Give the data again word for word; drop the pictures.

══════

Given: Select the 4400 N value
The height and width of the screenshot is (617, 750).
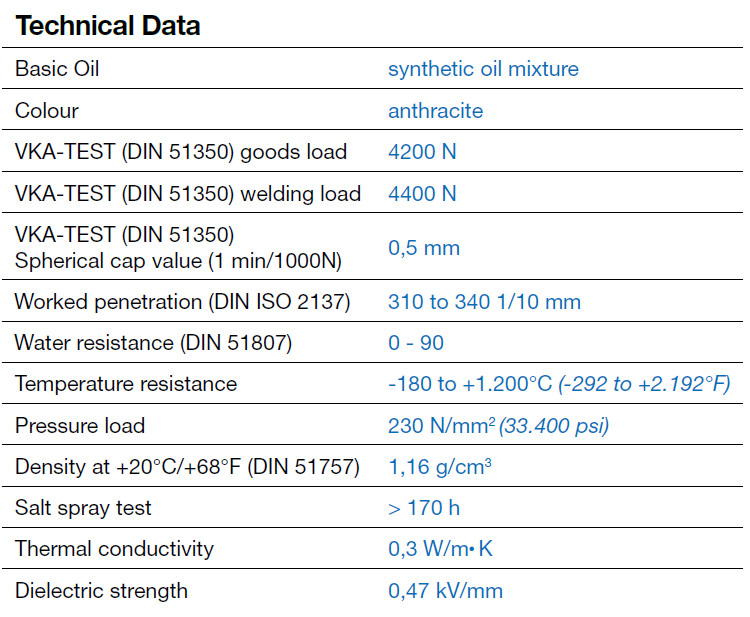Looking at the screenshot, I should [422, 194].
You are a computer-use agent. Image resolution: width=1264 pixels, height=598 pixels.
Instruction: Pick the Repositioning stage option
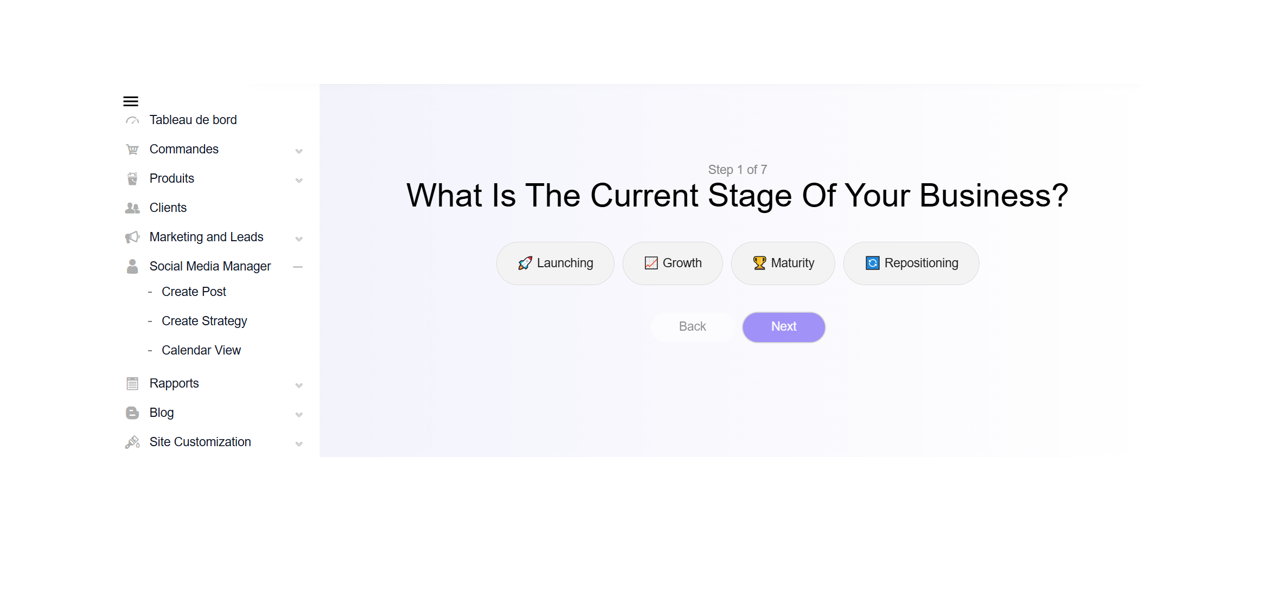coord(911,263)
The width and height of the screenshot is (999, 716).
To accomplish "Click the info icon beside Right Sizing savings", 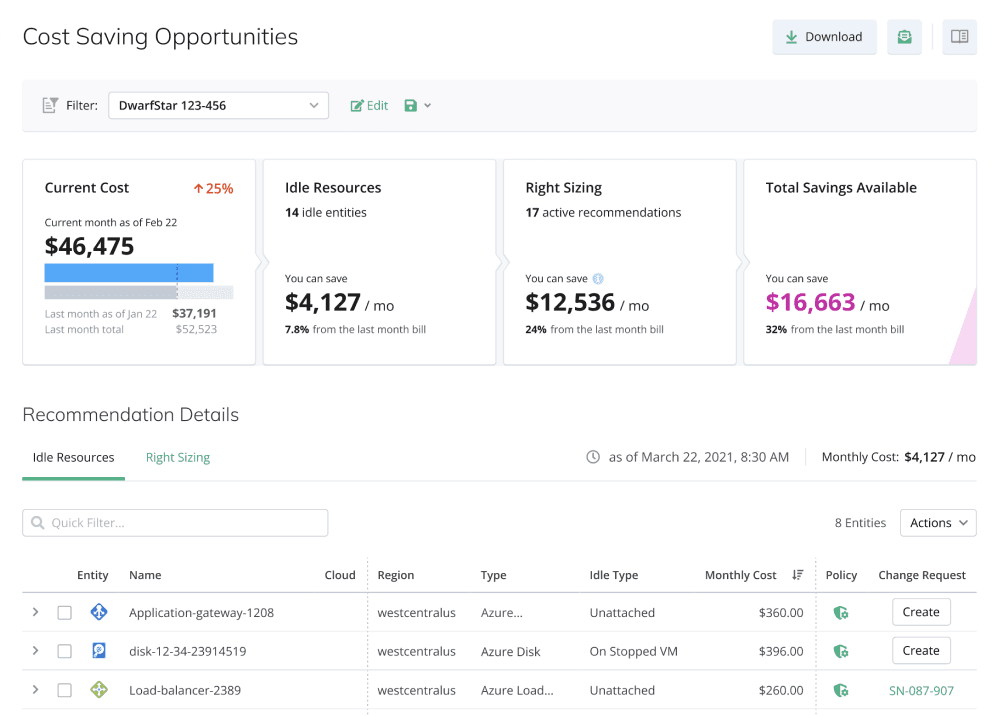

══════

## COMPLETED TASK
Given: Select the 4400 N value
The height and width of the screenshot is (617, 750).
Looking at the screenshot, I should [422, 194].
You are a computer-use agent. Image resolution: width=1264 pixels, height=598 pixels.
Instruction: Pick the Repositioning stage option
coord(911,263)
The width and height of the screenshot is (999, 716).
To accomplish "Click the info icon beside Right Sizing savings", 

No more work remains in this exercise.